SET TASKS.
(1) In the account of the Sandinista raid on the National Palace, how many reporters were covering the Chamber of Deputies session?
(2) Reproduce the part of the National Palace raid account between "As they entered" and "a terrorist operation.", inclusive.

QUOTED PASSAGE.
++++++++++++++++++++

As they entered the three-story, salmon-colored palace, the Sandinistas started shooting. Six guards and two civilians were killed, and 15 other people, including one commando, were wounded. Within moments, the guerrilla raiders were in command of the National Palace. Inside were more than 1,500 people--probably the largest number of hostages ever held captive in a terrorist operation.

On the second floor of the building, a meeting of the Chamber of Deputies was under way. The session, dealing with taxes, was being covered by 24 reporters. "Suddenly we heard shooting coming from outside," Journalist Luis Manuel Martinez recalled later. Martinez, a Cuban exile and a well-known antiCommunist, regularly covers the legislature for Novedades, the official newspaper of the Somoza regime. "A few minutes later, a man dressed in a uniform walked into the middle of the room carrying a submachine gun. Without warning, he fired into the ceiling and shouted: 'Everyone on the floor!' We all dived down. We could see there were eight other armed men and one woman who had come in after him and taken up positions."

The 49 Deputies remained on the floor for 20 minutes while the guerrillas took their names, tied them up, and began photographing them with a Polaroid camera. When the woman commando asked Martinez his name, she shouted: "Cero! Cero! Martinez is here!" Cero,* later identified by authorities as a "militant" named Eden Pastora, 42, turned to Martinez and said: "If the Somoza forces attack, you will be the first shot."

Elsewhere in the building, other commandos rounded up government employees and officials. Among those caught: Interior Minister Jose Antonio Mora, his chief assistant, and several relatives of Somoza, including Luis Pallais, publisher of Novedades. Somoza had never bothered to occupy the presidential offices, preferring more secure quarters in his bunker on the grounds of the nearby National Guard training center. The Roman Catholic Archbishop of Managua, Miguel Obando y Bravo, and the bishops of Leon and Granada, who earlier in the month had demanded Somoza's resignation, immediately offered their services as mediators. So did the ambassadors of Costa Rica and Panama. They quickly reported back with the guerrillas' demands: 1) the release of 59 political prisoners; 2) $10 million; 3) repeated broadcasts over government radio of an almost two-hour-long Sandinista communique; and 4) Venezuelan, Mexican or Panamanian planes to escort them from the country.

++++++++++++++++++++

RECORDED DATA.
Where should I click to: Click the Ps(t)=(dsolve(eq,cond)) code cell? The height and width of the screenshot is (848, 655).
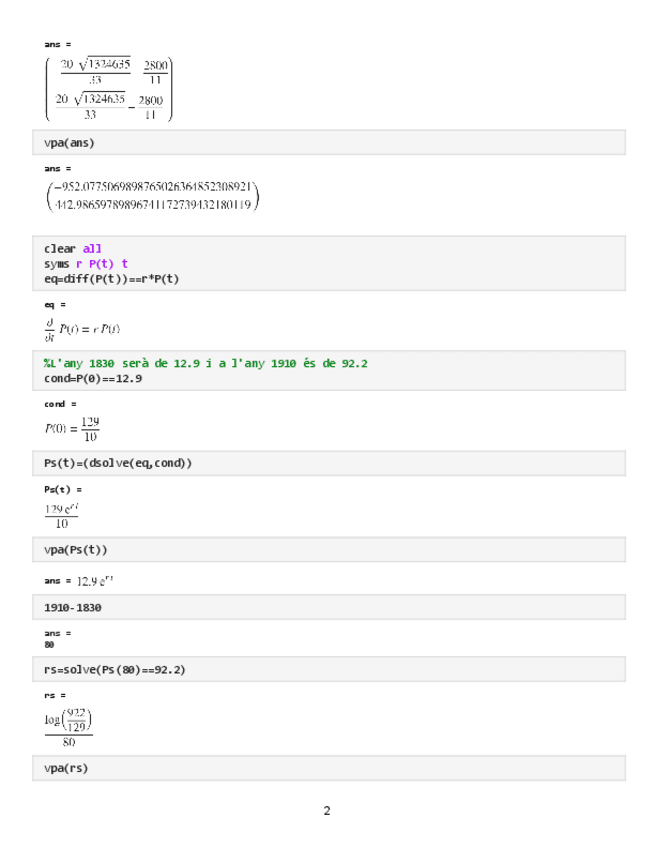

++++++++++++++++++++

FINAL RESULTS.
(1) 24 reporters.

(2)
As they entered the three-story, salmon-colored palace, the Sandinistas started shooting. Six guards and two civilians were killed, and 15 other people, including one commando, were wounded. Within moments, the guerrilla raiders were in command of the National Palace. Inside were more than 1,500 people--probably the largest number of hostages ever held captive in a terrorist operation.